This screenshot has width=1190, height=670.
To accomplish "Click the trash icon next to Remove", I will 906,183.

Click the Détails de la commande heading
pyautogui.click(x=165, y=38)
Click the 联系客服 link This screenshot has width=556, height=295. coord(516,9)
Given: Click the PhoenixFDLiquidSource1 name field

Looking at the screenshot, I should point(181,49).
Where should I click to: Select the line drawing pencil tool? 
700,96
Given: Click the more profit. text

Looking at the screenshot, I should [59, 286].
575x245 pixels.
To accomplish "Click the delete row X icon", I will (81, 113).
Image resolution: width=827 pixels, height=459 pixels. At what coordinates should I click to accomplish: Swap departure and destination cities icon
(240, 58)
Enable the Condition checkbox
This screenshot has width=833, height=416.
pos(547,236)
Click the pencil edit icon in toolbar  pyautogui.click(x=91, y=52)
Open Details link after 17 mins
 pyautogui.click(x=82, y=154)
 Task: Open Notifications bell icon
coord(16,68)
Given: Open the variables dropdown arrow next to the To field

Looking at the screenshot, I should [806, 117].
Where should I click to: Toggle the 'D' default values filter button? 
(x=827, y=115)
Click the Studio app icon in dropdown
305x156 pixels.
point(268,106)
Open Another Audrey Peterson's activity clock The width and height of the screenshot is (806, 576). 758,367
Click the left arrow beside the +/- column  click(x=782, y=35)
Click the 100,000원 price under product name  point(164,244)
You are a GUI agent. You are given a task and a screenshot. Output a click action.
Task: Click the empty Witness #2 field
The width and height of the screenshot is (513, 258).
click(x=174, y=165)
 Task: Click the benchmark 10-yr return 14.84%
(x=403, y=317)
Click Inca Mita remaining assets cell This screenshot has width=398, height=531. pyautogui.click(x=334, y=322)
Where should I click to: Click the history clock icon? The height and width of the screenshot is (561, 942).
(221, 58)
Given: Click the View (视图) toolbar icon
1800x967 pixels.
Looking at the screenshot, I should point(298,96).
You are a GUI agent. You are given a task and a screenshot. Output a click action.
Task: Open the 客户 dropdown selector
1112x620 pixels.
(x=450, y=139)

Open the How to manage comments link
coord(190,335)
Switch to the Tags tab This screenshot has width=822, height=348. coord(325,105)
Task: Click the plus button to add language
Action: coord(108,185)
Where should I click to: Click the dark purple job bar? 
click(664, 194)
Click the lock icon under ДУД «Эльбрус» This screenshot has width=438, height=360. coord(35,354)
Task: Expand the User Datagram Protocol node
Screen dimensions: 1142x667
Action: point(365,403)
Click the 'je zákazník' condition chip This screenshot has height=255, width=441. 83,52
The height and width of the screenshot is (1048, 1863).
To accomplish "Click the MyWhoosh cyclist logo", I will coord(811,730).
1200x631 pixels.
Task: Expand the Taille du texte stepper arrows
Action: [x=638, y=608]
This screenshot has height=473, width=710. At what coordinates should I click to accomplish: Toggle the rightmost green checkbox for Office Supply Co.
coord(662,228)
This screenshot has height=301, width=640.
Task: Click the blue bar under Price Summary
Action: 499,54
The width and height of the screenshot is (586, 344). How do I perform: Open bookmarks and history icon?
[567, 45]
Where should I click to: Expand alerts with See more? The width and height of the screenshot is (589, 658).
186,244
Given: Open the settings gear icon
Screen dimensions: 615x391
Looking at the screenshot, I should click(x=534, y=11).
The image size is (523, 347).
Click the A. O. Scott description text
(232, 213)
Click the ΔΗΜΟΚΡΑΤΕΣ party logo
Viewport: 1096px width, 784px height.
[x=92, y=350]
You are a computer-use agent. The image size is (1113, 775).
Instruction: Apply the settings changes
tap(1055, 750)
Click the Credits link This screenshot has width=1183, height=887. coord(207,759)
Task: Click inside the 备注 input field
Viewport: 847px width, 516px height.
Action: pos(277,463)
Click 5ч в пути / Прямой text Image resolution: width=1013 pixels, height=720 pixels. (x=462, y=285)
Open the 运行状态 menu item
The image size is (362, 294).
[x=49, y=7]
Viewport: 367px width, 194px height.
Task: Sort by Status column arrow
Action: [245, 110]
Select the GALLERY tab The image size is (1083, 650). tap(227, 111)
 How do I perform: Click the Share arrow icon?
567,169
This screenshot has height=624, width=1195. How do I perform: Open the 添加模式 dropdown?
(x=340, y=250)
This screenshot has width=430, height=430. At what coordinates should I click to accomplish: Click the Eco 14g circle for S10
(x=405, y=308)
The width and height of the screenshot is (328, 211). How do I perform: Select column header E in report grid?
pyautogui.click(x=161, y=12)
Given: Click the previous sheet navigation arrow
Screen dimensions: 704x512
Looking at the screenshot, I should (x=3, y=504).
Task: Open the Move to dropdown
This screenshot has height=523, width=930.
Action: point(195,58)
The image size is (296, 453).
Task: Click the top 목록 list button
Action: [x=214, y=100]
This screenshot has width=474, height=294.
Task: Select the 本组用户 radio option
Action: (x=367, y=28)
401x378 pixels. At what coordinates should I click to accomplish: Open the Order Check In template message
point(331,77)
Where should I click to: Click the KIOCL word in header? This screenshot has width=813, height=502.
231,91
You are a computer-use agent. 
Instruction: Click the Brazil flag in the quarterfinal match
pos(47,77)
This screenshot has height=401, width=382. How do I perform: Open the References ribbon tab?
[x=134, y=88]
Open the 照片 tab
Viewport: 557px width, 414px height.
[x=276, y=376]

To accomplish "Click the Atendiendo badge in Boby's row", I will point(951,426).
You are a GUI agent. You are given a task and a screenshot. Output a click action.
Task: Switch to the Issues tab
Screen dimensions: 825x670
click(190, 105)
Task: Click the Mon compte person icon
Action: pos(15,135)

--------------------------------------------------

* WHAT IS NEEDED: Retype, exactly and in full, the lines above from the one containing "Screen dimensions: 1142x667" through the one containing "The height and width of the screenshot is (1048, 1863).".

* OUTPUT OF THE TASK:
Screen dimensions: 1142x667
Action: point(365,403)
Click the 'je zákazník' condition chip This screenshot has height=255, width=441. 83,52
The height and width of the screenshot is (1048, 1863).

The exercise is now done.